§ Exercise aim: When writing out the entries below, keep only the lines from the line with "Select the Shapes category icon" to the line with "This screenshot has width=1335, height=607.", both included, exactly as they are, and leave the pictures aside.

━━ Excerpted records ━━

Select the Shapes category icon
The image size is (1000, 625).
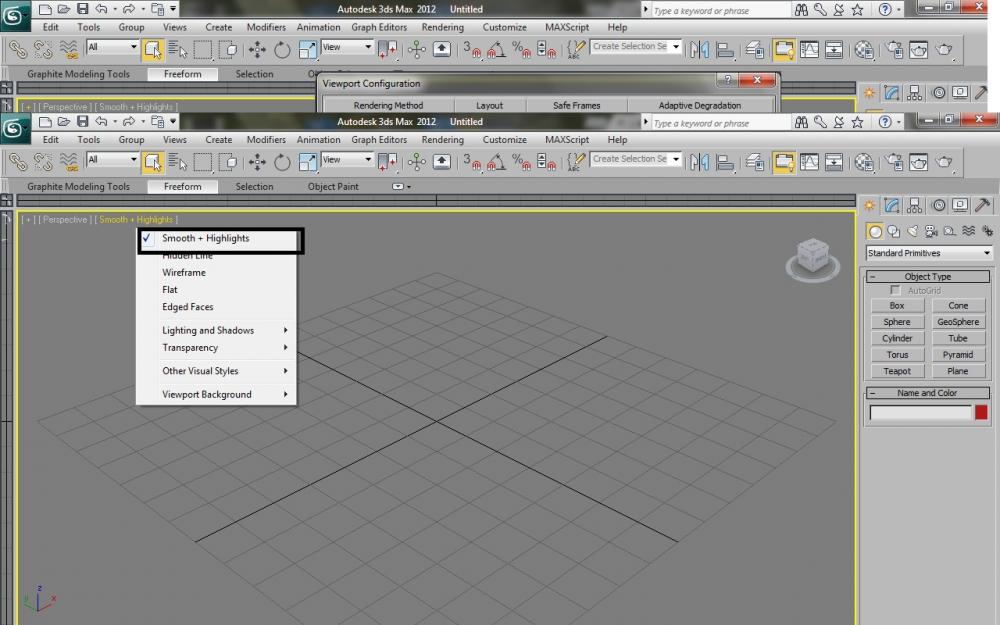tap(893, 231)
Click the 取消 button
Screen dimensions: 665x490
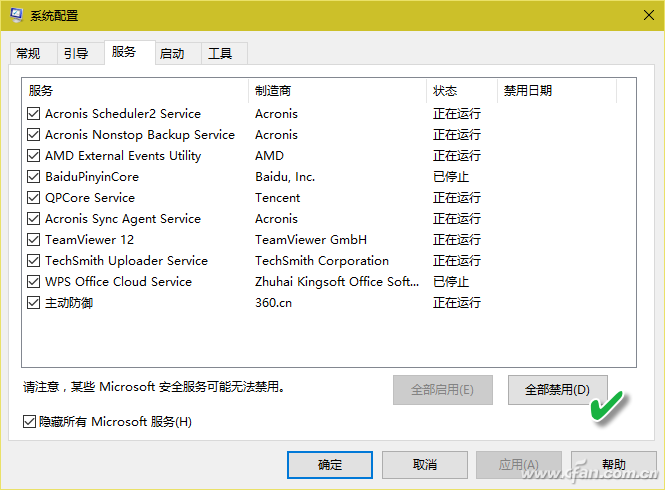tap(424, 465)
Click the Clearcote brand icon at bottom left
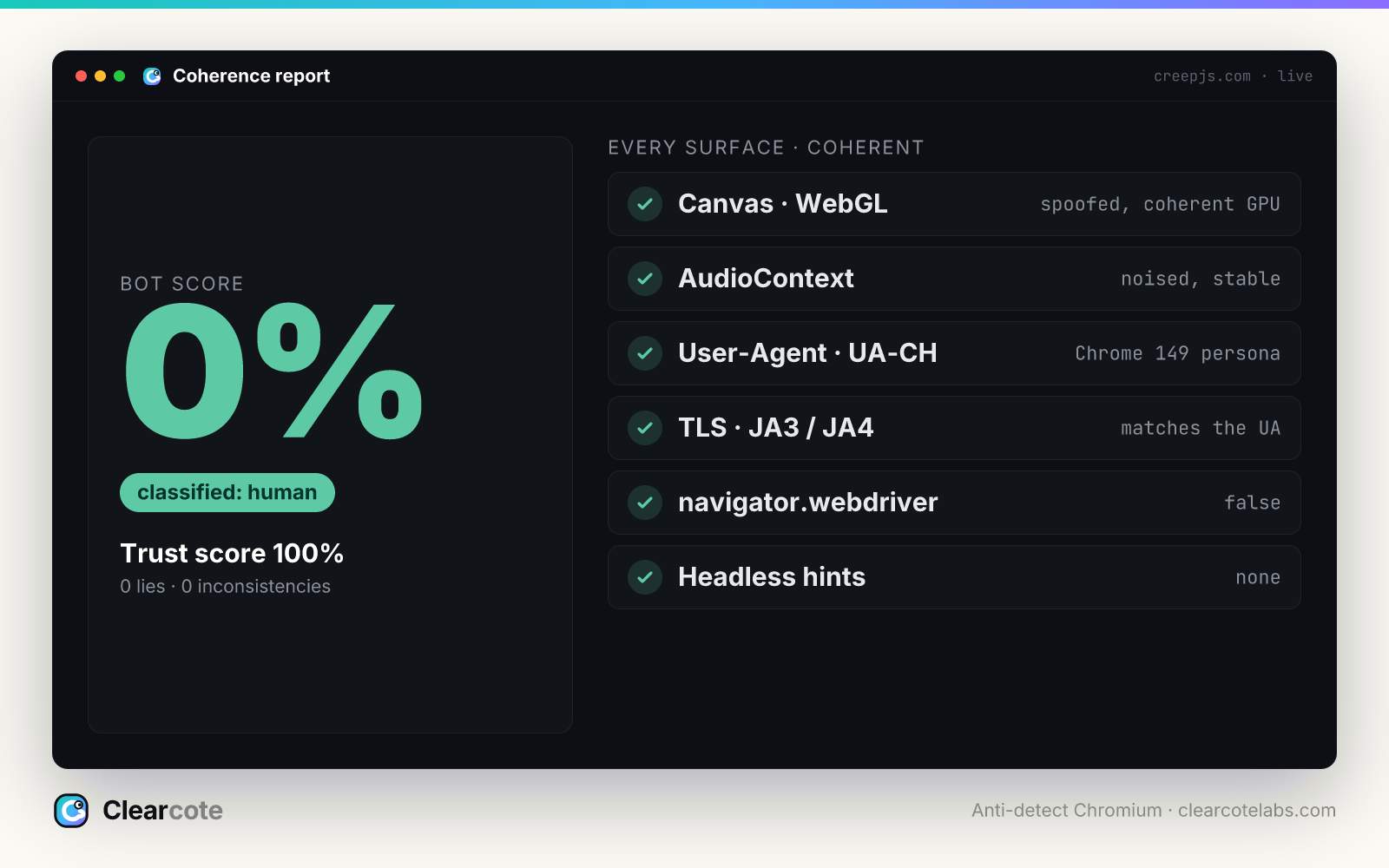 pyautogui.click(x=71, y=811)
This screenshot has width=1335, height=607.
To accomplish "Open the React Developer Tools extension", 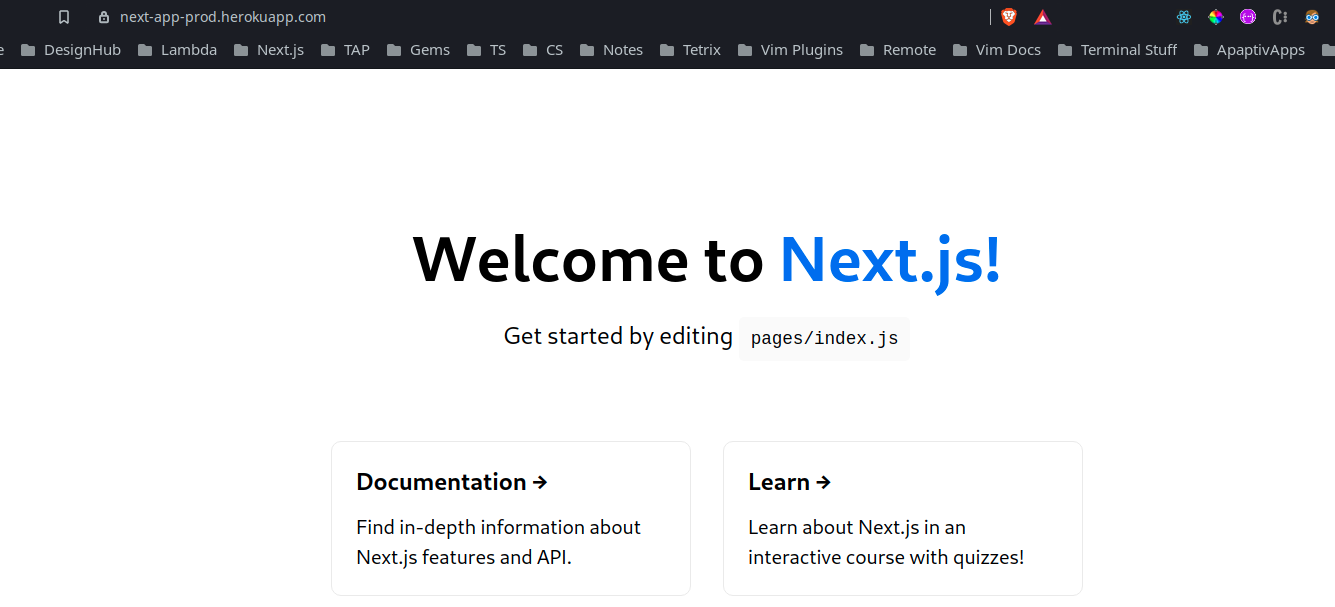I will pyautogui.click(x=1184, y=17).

━━━
━━ Excerpted records ━━

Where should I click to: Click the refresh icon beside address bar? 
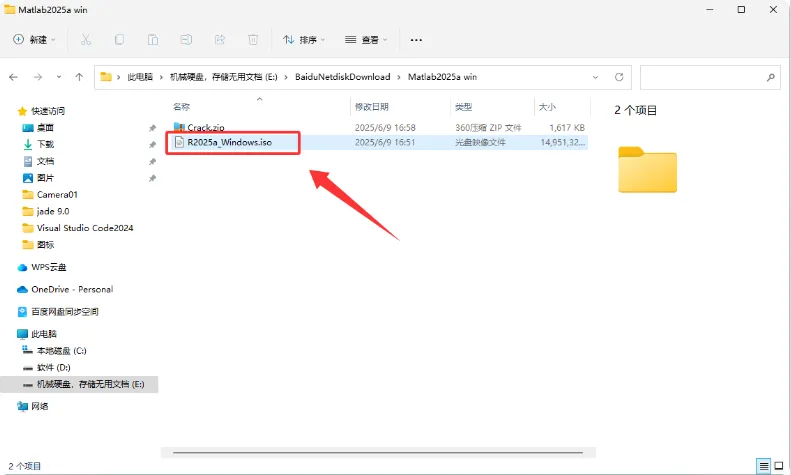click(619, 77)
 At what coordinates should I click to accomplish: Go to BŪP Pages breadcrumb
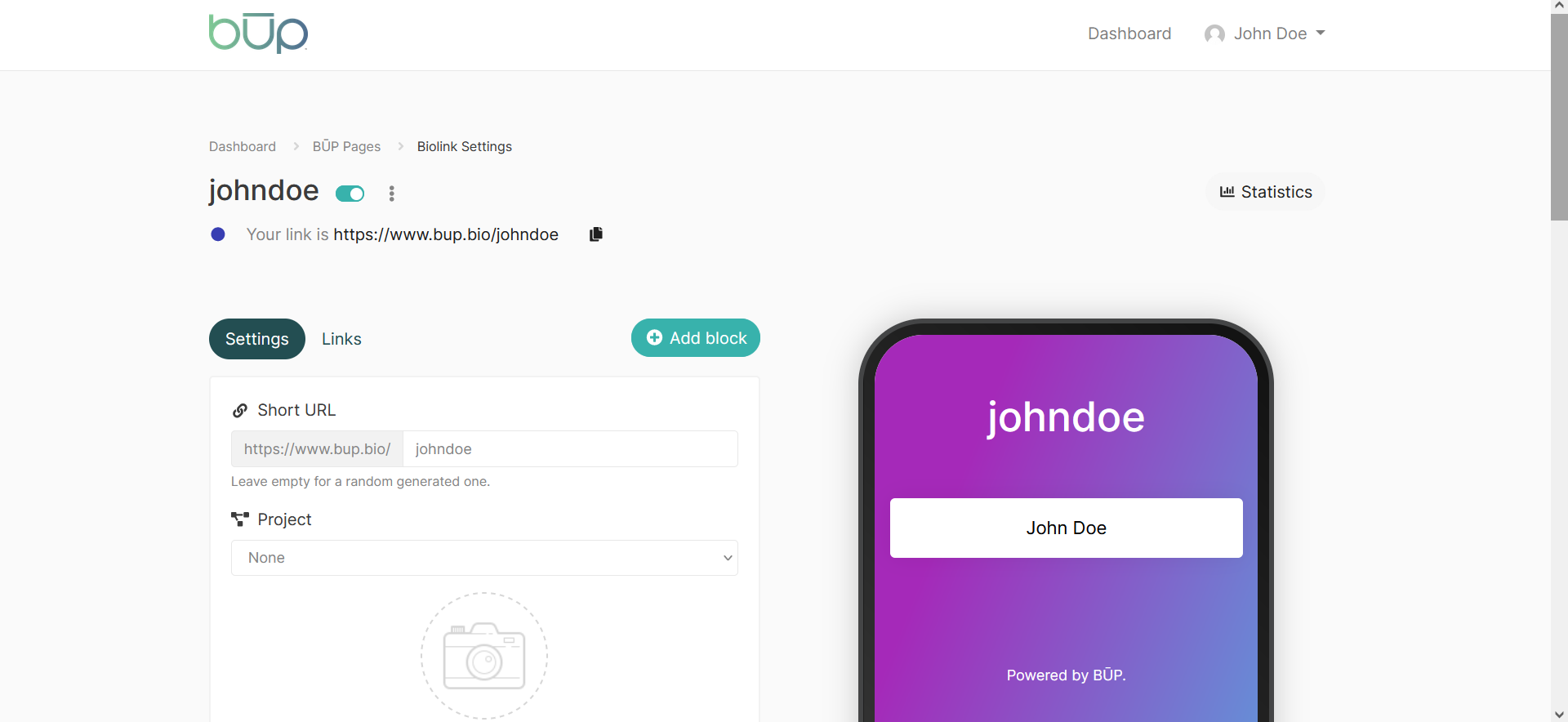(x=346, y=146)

━━━

§ Reply to the task:
Select the Shapes category icon
The image size is (1000, 625).
tap(893, 231)
Click the 取消 button
Screen dimensions: 665x490
tap(424, 465)
Click the Clearcote brand icon at bottom left
 pyautogui.click(x=71, y=811)
This screenshot has width=1335, height=607.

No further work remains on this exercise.